‘The Elephant Man’ playwright Bernard Pomerance dies at 76

Playwright Bernard Pomerance, author of the 1979 Tony Award-winning play “The Elephant Man,” died Saturday from cancer complications at his home in Galisteo, N.M. He was 76.

Born in Brooklyn, Pomerance studied at the University of Chicago before moving in 1968 to London, where he formed the Foco Novo theater company. He made his debut as a playwright with “High in Vietnam, Hot Damn.”

Pomerance’s “Elephant Man” tells the true story of John Merrick, who was born with gross deformities of the head and body. He was saved from a life in English freak shows by a London doctor and became a darling of London society.

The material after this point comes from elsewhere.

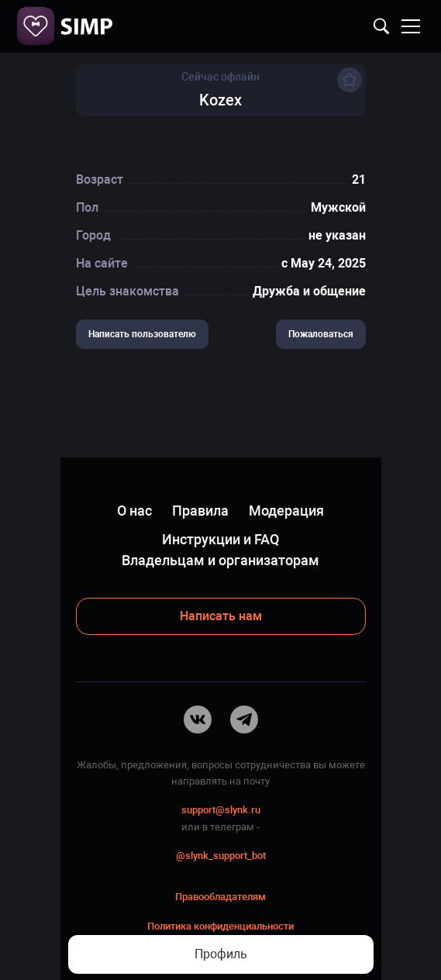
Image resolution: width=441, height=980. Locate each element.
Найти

On Broadway, John Merrick has been played by Philip Anglim, David Bowie, Mark Hamill, Billy Crudup and, most recently, Bradley Cooper.

From left, Bradley Cooper, Alessandro Nivola and Patricia Clarkson in "The Elephant Man."

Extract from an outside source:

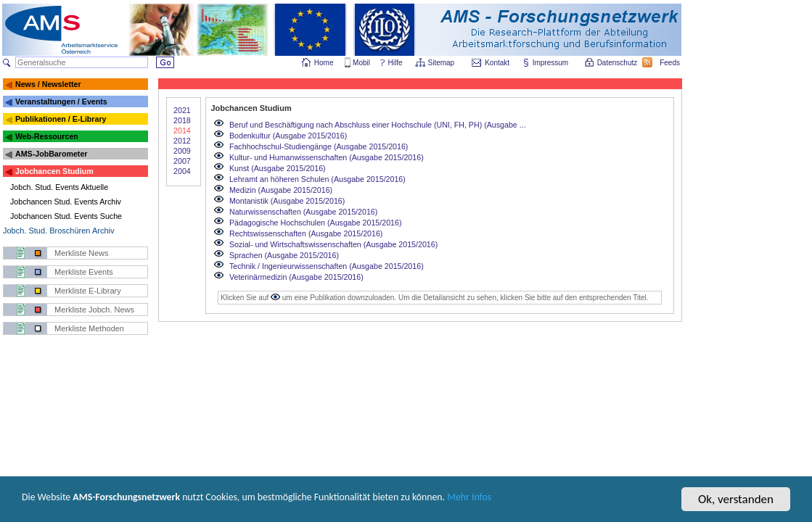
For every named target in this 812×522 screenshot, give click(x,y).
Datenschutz (618, 62)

From left, Bradley Cooper, Alessandro Nivola and Patricia Clarkson in “The Elephant Man.”

Pomerance is survived by his children, Moby and Eve; grandchildren William Mossek and Gabriel Pomerance; and a brother, Michael. His wife, Evelyn Franceschi, died in 2015.

A memorial service will be planned for December in his hometown, followed by New York and London. In lieu of flowers, donations can be made to the Christus St. Vincent Regional Cancer Center in Santa Fe, N.M.